However I think the built in and almost unique  bounce of diatonic playing , particularly on the row, comes from the entirely random ,in that it varies from tune to tune,  little in and out bumps which are in addition to the rhythm that is deliberately put in by the player.

The same apples to the semitone system including the 80 to 120 bass BCC#'s  as there is often a choice of doing an in and out or playing 2 notes the same direction.  Unless deliberately smoothed the compulsory ins and outs add that random bounce in addition to deliberately added bounce.

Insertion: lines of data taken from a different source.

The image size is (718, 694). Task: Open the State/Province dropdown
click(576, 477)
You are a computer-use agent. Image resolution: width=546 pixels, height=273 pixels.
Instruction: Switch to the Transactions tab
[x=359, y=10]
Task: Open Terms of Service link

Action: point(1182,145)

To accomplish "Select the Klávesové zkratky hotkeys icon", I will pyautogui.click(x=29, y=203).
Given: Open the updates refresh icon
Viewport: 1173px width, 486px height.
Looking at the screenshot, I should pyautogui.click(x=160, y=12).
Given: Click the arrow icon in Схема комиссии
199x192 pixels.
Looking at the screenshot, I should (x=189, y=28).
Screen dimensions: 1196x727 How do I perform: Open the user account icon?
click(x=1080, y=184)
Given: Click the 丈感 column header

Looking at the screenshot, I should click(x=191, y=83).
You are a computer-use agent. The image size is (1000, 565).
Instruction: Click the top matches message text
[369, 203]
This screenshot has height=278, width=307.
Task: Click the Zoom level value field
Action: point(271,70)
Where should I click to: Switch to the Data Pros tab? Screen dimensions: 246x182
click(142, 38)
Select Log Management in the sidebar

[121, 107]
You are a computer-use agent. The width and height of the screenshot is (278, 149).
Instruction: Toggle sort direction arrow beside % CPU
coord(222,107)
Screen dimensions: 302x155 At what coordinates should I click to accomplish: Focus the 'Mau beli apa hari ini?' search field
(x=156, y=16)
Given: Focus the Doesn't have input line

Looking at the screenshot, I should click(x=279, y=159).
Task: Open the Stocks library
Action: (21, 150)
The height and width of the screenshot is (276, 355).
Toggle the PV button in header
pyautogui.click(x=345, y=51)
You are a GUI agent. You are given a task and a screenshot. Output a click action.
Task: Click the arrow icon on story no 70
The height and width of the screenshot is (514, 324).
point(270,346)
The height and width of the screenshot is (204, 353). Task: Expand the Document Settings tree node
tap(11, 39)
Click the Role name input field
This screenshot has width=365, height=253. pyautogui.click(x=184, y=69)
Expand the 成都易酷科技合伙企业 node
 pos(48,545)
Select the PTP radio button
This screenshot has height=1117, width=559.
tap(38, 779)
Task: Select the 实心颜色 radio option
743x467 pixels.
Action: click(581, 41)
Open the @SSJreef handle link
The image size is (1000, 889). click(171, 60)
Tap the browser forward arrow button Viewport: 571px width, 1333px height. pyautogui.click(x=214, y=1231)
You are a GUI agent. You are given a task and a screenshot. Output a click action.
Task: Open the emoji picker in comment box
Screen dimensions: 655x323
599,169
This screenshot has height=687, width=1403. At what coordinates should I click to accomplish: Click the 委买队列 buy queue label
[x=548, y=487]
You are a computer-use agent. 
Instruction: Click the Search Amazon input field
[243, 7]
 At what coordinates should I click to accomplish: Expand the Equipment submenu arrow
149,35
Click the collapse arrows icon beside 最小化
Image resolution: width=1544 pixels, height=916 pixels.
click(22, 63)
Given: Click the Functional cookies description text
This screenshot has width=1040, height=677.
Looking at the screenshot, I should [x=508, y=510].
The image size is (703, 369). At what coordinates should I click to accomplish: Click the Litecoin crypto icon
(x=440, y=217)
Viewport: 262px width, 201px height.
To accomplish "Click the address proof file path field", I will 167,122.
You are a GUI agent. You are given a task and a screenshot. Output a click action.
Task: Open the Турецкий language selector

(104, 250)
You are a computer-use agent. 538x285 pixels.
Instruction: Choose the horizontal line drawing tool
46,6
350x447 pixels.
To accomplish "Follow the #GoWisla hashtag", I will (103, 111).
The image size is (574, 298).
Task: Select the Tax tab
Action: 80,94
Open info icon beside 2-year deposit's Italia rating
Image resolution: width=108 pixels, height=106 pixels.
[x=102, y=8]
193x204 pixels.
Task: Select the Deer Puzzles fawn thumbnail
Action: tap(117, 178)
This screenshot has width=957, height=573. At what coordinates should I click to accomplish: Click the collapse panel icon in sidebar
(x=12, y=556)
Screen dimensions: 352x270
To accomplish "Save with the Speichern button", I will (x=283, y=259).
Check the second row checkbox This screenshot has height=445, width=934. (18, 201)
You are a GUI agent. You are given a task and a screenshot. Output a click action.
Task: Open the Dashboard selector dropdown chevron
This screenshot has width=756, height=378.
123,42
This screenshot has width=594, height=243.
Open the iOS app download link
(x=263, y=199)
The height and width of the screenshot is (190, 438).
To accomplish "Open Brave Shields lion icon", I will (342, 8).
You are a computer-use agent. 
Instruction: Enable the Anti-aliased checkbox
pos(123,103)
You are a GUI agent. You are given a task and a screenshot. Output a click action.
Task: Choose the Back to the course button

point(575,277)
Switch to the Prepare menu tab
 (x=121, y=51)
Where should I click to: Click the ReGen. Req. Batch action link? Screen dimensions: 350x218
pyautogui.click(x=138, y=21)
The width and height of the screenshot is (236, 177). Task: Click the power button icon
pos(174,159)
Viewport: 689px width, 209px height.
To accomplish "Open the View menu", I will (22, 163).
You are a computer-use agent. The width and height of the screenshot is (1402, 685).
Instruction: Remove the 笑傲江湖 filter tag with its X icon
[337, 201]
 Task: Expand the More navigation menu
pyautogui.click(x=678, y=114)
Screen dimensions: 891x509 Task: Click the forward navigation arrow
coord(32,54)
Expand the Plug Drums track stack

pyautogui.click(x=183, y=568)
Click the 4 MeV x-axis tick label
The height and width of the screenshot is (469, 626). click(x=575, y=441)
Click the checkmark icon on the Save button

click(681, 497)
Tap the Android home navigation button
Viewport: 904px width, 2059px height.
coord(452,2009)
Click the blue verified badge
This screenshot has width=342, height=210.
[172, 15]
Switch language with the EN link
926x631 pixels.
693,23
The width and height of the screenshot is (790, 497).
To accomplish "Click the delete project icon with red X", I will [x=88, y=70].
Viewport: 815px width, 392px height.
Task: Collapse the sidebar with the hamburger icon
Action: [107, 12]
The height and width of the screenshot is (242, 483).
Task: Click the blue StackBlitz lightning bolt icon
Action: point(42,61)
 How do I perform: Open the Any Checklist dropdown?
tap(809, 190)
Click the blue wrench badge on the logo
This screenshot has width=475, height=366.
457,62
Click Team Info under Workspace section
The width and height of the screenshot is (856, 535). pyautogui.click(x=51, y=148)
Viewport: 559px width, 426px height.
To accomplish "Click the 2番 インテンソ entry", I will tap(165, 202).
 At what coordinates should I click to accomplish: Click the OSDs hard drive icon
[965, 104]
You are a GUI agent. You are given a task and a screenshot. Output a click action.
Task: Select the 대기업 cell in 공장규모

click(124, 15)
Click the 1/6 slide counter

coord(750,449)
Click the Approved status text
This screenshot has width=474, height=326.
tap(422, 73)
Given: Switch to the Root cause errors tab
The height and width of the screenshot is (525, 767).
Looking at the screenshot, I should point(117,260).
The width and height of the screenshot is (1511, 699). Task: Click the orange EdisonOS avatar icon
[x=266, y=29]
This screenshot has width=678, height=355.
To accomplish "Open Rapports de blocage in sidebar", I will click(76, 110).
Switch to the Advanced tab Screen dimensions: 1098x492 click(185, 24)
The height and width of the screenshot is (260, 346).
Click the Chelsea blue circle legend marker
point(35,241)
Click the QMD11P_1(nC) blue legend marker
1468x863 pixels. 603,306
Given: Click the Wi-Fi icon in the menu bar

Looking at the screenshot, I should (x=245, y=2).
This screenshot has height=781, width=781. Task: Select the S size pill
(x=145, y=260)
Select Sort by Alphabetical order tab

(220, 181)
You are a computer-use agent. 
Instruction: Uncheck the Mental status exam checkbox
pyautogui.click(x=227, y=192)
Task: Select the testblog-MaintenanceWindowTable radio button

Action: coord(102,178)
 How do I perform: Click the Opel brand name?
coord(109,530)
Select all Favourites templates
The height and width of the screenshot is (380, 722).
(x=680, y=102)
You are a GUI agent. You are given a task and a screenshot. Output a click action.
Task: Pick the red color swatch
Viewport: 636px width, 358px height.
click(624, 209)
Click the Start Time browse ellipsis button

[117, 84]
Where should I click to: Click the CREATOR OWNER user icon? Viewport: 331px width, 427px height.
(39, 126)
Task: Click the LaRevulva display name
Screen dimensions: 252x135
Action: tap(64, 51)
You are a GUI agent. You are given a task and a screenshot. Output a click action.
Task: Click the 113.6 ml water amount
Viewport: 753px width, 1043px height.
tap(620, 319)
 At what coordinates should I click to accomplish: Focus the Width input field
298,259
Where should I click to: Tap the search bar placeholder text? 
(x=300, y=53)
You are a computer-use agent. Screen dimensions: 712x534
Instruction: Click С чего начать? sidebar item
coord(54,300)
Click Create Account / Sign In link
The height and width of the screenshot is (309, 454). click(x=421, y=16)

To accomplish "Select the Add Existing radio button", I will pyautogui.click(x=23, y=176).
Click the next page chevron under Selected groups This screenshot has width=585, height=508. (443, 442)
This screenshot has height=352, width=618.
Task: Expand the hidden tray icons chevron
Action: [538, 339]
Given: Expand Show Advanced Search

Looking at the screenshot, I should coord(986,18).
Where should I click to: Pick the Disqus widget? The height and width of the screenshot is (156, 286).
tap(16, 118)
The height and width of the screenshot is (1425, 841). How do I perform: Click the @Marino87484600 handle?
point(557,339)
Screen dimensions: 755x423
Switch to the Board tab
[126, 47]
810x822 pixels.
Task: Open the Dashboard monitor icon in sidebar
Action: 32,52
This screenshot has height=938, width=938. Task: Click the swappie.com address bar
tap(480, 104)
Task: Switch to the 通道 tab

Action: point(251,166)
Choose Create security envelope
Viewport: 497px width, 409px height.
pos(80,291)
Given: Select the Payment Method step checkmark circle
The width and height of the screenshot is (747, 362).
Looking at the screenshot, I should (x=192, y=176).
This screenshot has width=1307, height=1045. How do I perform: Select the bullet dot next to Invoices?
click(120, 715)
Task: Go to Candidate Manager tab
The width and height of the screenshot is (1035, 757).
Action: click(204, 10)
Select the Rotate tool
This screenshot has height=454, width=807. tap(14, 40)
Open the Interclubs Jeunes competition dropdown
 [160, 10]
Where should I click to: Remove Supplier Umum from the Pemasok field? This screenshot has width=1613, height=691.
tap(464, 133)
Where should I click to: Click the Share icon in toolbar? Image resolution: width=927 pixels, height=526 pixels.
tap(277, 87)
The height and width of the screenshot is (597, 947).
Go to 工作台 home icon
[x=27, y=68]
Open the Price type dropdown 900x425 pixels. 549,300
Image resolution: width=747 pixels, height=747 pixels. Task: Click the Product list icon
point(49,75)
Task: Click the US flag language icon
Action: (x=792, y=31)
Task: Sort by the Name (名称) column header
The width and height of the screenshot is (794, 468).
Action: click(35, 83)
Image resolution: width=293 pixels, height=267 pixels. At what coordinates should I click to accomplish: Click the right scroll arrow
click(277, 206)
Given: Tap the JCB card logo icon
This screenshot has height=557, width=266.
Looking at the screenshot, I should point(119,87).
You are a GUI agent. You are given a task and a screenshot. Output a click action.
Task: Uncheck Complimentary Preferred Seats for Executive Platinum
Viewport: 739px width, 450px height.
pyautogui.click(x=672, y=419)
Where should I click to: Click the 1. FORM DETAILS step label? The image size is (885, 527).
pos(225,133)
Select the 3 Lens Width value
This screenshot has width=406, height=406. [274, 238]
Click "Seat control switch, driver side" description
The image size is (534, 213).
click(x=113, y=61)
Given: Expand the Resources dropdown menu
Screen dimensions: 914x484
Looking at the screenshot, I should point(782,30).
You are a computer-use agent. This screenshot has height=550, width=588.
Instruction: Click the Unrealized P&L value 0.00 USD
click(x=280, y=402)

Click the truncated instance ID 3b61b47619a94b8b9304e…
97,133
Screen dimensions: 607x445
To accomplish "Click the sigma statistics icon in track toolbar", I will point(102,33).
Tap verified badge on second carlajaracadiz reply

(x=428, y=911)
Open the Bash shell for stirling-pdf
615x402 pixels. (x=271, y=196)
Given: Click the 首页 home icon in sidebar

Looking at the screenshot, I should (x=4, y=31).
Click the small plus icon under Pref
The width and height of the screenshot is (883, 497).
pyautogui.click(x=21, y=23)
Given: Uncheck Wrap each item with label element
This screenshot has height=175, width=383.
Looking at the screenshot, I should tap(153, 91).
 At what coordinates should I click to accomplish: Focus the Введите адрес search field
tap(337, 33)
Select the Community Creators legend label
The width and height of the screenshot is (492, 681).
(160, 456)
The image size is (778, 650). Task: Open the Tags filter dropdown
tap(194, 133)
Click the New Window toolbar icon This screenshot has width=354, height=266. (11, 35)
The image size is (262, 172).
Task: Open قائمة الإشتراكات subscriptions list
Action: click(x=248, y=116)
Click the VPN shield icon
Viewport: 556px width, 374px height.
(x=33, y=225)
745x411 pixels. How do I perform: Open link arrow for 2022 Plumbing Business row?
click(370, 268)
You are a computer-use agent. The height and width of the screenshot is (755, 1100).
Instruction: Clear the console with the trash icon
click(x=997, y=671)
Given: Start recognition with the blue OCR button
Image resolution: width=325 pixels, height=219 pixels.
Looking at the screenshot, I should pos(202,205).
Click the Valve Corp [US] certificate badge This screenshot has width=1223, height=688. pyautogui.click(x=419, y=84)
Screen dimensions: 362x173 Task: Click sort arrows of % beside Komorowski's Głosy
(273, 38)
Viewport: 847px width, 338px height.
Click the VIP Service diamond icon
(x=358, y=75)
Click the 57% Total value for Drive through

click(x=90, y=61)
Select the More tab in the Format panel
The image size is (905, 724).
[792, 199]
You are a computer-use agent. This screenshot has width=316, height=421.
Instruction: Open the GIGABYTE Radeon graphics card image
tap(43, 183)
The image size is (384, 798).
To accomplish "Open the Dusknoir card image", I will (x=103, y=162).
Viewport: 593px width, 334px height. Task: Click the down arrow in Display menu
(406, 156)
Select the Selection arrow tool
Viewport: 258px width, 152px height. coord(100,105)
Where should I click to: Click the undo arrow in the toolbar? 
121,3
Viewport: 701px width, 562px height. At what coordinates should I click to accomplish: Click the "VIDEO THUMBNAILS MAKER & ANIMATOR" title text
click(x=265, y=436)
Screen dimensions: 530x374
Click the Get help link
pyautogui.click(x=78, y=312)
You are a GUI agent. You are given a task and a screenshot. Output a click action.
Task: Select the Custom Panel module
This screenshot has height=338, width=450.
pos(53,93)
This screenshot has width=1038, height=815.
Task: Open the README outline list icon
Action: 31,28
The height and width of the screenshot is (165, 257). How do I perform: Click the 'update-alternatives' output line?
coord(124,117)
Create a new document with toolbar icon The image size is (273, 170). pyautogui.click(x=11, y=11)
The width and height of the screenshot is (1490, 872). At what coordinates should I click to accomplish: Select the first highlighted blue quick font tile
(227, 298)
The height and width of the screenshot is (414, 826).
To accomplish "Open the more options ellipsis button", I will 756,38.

The main thing that makes most BC boxes not particularly suitable for so called English style is the lack of suitable bass to drive a steady rhythm ( aadditional to the essential rhythmic playing of the melody).  This is overcome with stradella bass and a BC Erica with 12 stradella is fine for English style  and is easy to play (with bass) in CGDA and with half decent bass in F and E

george

I'm glad you said that George, because I just came to realise that a lot of the glory (and it does sound glorious to me, in the right hands) of English playing on a 5th apart (edit: just noticed I put 5th. I meant 4th  :|bl.  If I say 5th, please read it as 4th) or one row diatonic box is what happens with the basses. This is something that cannot really be emulated on an instrument with unisoric basses and, to my ear, is missing on most, if not all, expert playing in an up and down style on chromatic instruments.

The best bass accompaniments are not actually a simple stacato oompah, oompah. Not by a long shot. I think the usual 5th apart arrangement of 3 of the reed sets in a "simple"  5th apart, or single row, instrument is the source of a lot of the musical bounce I hear.

I'm not knocking unisoric basses, just making an observation and yes, I realise this will not apply to the unisoric C pair or "extra basses" on a 12 or more bass key instrument. And yes, instruments and styles can sound brilliant, but, to me, they sound different. I am sure there will exceptions to this and I would love to hear some.
« Last Edit: August 21, 2017, 12:19:32 AM by Tone Dumb Greg »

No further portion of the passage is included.